Tristane Banon © Belga Image

Tristane Banon, romancière et journaliste: « Il est beaucoup plus intéressant de s’allier avec les hommes » (entretien)

Gérald Papy
Gérald Papy Rédacteur en chef adjoint

Victime d’une agression sexuelle par Dominique Strauss-Kahn il y a presque vingt ans, la romancière refuse la « dictature victimaire ». Elle dénonce, dans La Paix des sexes, un féminisme qui voit en l’homme un ennemi héréditaire et qui entretient le spectre d’un sexisme systémique, selon elle révolu.
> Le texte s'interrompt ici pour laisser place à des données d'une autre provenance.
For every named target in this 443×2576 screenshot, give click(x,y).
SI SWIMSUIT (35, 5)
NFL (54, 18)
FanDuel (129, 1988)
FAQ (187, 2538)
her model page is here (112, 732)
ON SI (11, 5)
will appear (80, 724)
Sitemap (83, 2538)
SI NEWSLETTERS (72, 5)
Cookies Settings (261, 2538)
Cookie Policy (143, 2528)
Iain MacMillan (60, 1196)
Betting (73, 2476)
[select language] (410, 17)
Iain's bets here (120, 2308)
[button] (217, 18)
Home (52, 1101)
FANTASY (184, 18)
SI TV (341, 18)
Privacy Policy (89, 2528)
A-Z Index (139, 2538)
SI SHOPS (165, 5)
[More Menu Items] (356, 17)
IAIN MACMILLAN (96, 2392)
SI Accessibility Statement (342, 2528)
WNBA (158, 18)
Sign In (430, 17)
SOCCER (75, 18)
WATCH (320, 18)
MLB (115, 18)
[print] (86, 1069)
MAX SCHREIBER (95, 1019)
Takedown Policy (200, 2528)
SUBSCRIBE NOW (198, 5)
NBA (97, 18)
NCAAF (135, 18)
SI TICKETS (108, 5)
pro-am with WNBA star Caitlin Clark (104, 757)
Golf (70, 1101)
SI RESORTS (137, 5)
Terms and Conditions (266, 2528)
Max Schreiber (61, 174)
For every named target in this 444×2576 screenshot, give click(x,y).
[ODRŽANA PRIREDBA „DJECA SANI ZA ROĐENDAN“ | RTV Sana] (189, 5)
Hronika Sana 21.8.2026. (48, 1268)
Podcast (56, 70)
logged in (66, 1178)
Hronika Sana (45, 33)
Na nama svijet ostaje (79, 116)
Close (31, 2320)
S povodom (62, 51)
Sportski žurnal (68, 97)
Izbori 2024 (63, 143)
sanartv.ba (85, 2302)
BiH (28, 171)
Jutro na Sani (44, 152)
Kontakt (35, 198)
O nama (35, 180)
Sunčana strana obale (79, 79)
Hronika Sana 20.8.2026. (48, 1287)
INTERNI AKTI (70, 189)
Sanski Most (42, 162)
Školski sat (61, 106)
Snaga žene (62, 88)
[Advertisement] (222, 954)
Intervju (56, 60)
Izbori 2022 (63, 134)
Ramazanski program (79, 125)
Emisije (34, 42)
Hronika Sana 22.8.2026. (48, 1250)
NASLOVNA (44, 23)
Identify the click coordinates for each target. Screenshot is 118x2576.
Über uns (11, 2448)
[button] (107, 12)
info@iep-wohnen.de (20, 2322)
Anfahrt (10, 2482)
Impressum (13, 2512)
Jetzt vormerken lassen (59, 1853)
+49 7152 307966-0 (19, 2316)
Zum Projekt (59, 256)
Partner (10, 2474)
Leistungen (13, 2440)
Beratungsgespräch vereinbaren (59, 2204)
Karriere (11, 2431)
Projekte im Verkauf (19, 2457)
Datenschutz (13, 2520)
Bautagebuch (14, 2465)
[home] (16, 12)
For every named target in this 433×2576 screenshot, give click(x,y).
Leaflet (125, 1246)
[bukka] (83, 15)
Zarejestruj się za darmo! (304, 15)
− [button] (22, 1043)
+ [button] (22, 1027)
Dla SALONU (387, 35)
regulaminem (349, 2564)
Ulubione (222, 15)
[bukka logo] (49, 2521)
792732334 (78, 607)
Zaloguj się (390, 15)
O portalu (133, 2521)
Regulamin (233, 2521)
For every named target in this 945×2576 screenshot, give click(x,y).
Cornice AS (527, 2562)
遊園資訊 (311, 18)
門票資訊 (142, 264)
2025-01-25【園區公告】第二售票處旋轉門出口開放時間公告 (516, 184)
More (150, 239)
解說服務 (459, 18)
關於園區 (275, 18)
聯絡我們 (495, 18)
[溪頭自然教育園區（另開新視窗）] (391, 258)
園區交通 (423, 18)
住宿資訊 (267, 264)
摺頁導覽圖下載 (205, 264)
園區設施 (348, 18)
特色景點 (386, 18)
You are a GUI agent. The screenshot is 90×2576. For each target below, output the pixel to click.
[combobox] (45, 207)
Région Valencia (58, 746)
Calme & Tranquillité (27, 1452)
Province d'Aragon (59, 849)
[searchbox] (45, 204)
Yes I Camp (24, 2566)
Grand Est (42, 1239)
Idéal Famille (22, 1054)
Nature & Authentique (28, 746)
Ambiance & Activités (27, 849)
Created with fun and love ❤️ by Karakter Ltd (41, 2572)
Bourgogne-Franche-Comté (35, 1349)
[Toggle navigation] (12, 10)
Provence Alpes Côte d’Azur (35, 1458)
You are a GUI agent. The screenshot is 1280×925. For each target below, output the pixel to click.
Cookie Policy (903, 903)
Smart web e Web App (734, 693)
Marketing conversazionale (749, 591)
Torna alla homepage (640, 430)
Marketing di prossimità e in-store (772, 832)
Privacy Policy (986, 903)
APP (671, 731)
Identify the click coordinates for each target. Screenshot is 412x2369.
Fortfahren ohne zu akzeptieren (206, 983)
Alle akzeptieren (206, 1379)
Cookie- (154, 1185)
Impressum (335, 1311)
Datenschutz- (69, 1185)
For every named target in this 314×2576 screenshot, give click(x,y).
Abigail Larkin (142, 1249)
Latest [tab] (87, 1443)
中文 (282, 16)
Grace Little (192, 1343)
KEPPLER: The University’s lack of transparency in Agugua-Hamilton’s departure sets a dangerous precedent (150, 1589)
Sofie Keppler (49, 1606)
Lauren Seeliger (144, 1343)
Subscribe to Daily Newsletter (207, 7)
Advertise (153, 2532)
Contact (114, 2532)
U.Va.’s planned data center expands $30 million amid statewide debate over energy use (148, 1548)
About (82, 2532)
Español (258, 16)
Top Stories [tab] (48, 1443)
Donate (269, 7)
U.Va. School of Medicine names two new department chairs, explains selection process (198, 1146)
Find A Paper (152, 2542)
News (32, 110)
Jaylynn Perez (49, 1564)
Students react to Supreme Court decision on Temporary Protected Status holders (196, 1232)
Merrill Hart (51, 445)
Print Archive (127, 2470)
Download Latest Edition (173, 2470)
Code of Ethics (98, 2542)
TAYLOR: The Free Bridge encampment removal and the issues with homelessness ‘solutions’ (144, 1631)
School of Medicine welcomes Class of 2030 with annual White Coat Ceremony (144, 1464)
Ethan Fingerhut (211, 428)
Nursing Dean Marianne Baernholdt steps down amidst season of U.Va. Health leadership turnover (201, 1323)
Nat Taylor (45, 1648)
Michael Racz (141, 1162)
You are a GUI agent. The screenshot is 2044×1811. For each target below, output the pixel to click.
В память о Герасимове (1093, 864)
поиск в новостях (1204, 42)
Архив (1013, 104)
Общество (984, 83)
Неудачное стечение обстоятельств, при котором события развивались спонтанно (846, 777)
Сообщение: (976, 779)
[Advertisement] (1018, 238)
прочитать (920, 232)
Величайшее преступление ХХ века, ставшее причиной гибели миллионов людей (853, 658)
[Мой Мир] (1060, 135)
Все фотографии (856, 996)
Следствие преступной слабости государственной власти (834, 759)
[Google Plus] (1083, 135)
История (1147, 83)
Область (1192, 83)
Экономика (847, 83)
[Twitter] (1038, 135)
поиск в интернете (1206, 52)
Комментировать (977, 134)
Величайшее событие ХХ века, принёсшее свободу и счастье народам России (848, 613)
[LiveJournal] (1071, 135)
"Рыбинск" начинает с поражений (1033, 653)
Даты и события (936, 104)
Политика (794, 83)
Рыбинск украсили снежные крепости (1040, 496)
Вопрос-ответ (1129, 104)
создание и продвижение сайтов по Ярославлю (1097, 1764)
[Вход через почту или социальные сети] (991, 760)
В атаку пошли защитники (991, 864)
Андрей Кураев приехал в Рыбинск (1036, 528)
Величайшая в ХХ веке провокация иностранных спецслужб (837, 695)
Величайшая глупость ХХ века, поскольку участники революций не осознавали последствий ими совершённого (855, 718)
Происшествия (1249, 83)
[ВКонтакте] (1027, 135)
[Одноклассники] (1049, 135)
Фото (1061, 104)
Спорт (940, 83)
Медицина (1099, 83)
« Je viens du temps où l’on riait, autour d’une table, entre gens bien nés, d’une tentative de viol », écrit Tristane Banon dans La Paix des sexes, son dernier essai (1). La romancière et journaliste, agressée sexuellement par Dominique Strauss-Kahn en 2003 alors qu’il n’était encore que député, estime que ce temps est révolu. La politique, la justice, la société ont changé et des progrès ont été réalisés dans la lutte contre les violences faites aux femmes. Tristane Banon n’est pas naïve. Elle sait le poids que cette époque du patriarcat triomphant continue de faire peser sur les attitudes de certains. Ce passé pas si ancien, elle le dénonce de manière implacable: « La seule violentée sexuelle dont la vox populi condamnait instinctivement l’agresseur était celle que l’on retrouvait entre quatre planches. A la violée assassinée, on n’osait tout de même pas dire qu’elle l’avait cherché ou qu’elle avait mal vécu un rapport préalablement consenti. » Mais nier que des évolutions positives ont été enregistrées l’insupporte. Car elle perçoit dans une certaine lutte féministe le besoin de maintenir le spectre d’un « Etat phallocrate » pour mieux s’assurer un fonds de commerce alors que le sexisme systémique, pour elle, a disparu. A cette aune, les derniers combats à mener pour la pleine égalité ne pourront aboutir qu’avec le concours des hommes.

Bio express

  • 1979 Naissance, le 13 juin, à Neuilly-sur-Seine.
  • 2000 Diplômée de l’Ecole supérieure de journalisme de Paris.
  • 2003 Elle est agressée par Dominique Strauss-Kahn, alors député.
  • 2004 Premier roman J’ai oublié de la tuer (Anne Carrière, 130 p.).
  • 2011 Pour le tribunal, les faits décrits par Tristane Banon peuvent être analysés comme un délit d’agression sexuelle mais ils sont prescrits.
  • 2011Le Bal des hypocrites (Au diable vauvert).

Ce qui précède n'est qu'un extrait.